Occorre completare la rosa, in primis con un difensore centrale (Albiol, Vlad, Koulibaly) e un esterno (Hysay, Strinic, Maggio), poi magari con un altro centrocampista (Valdifiori, Jorginho, David Lopez, Allan, Hamsik), senza dimenticare un terzo portiere (Reina, Gabriel); l’idea di un vice-Higuain, pur non potendo contare su un ariete stile Zapata, non mi convince, avendo nel reparto offensivo già troppi interpreti (Mertens, Insigne, Callejon, Higuain, Gabbiadini, El Kaddouri ?). L’ex doriano (ieri sera inesistente) e in parte l’ex Real (volenteroso nei suoi 45 minuti) possono fungere da prima punta, laddove il Pipita dovesse dare forfait o necessitasse di riposo.

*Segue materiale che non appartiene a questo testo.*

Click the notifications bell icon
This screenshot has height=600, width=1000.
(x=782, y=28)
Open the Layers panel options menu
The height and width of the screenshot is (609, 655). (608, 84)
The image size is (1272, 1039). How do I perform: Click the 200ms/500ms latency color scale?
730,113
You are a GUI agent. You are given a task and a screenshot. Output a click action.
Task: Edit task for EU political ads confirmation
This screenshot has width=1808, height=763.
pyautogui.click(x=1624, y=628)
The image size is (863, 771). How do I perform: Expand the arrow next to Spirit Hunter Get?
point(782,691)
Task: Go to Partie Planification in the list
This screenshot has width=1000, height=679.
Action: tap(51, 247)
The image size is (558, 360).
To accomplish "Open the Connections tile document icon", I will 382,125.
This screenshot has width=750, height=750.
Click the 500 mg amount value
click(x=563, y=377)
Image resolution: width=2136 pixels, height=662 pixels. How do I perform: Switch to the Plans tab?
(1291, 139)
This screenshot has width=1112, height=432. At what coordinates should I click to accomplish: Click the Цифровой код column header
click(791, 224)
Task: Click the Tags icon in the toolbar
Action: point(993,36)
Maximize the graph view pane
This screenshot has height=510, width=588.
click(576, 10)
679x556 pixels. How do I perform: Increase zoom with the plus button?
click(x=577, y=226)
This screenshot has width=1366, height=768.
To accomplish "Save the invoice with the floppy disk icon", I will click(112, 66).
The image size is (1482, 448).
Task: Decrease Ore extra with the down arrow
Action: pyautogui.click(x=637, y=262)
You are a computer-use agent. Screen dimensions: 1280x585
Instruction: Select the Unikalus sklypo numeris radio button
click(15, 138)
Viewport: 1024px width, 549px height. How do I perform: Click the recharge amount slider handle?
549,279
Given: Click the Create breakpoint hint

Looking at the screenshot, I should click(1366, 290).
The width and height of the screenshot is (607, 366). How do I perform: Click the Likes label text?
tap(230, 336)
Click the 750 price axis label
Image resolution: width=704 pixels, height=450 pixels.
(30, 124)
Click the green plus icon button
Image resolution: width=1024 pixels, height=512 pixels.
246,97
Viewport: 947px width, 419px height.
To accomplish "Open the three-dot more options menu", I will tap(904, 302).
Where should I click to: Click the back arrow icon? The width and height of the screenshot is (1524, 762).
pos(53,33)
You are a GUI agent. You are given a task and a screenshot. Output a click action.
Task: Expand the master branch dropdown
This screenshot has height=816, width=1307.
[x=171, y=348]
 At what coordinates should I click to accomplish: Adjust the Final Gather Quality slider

Prima però, la rosa va sfoltita, andando a tagliare i rami oramai secchi, ovvero quei giocatori, che per caratteristiche (Ghoulam?) o per qualità tecniche (De Guzman, Andujar, Rafael?, Inler, Vargas, Henrique?) e caratteriali (Zuniga) non risultano essere funzionali al gioco voluto dal mister toscano.

Nota di chi scrive: non amo questo genere di articoli, freddini e privi di sentimento. Peraltro mancano le necessarie conoscenze per andar ad impelagarsi nella scivolosa palude tattica, e i rischi di brutte figure sono dietro l’angolo, ma la sensazione della centralità dell’equilibrio, avvertita ha soppiantato qualsivoglia barlume emozionale, per cui è stato il cervello a vincere e guidare la mano.